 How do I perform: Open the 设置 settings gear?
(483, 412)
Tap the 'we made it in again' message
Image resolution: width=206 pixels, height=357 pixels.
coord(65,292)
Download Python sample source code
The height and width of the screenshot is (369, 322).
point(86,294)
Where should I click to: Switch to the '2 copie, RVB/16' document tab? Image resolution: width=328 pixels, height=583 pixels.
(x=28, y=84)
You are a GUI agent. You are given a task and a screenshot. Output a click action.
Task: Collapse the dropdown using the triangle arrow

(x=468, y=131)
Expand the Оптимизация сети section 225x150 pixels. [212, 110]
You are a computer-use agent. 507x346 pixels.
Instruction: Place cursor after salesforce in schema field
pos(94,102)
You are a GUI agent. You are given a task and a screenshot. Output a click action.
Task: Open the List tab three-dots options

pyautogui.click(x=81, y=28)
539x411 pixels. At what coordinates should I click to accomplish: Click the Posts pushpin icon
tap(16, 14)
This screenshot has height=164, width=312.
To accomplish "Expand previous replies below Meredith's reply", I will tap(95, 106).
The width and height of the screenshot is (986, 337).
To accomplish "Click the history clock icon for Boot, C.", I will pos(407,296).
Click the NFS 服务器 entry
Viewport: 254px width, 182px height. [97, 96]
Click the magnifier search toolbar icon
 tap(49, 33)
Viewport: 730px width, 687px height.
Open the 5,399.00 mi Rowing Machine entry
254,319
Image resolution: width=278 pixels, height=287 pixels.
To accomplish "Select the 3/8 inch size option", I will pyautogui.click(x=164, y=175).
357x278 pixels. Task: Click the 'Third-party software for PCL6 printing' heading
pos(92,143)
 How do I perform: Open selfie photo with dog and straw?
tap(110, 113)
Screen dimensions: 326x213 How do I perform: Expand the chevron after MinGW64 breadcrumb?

▬▬▬▬▬▬

Your goal →
Change every "GUI agent" in the material above to "interface agent" and give the material again, leaving all else as it is.

Result for this exercise →
 How do I perform: Open the 设置 settings gear?
(483, 412)
Tap the 'we made it in again' message
Image resolution: width=206 pixels, height=357 pixels.
coord(65,292)
Download Python sample source code
The height and width of the screenshot is (369, 322).
point(86,294)
Where should I click to: Switch to the '2 copie, RVB/16' document tab? Image resolution: width=328 pixels, height=583 pixels.
(x=28, y=84)
You are a interface agent. You are given a task and a screenshot. Output a click action.
Task: Collapse the dropdown using the triangle arrow

(x=468, y=131)
Expand the Оптимизация сети section 225x150 pixels. [212, 110]
You are a computer-use agent. 507x346 pixels.
Instruction: Place cursor after salesforce in schema field
pos(94,102)
You are a interface agent. You are given a task and a screenshot. Output a click action.
Task: Open the List tab three-dots options

pyautogui.click(x=81, y=28)
539x411 pixels. At what coordinates should I click to accomplish: Click the Posts pushpin icon
tap(16, 14)
This screenshot has height=164, width=312.
To accomplish "Expand previous replies below Meredith's reply", I will tap(95, 106).
The width and height of the screenshot is (986, 337).
To accomplish "Click the history clock icon for Boot, C.", I will pos(407,296).
Click the NFS 服务器 entry
Viewport: 254px width, 182px height. [97, 96]
Click the magnifier search toolbar icon
 tap(49, 33)
Viewport: 730px width, 687px height.
Open the 5,399.00 mi Rowing Machine entry
254,319
Image resolution: width=278 pixels, height=287 pixels.
To accomplish "Select the 3/8 inch size option", I will pyautogui.click(x=164, y=175).
357x278 pixels. Task: Click the 'Third-party software for PCL6 printing' heading
pos(92,143)
 How do I perform: Open selfie photo with dog and straw?
tap(110, 113)
Screen dimensions: 326x213 How do I perform: Expand the chevron after MinGW64 breadcrumb?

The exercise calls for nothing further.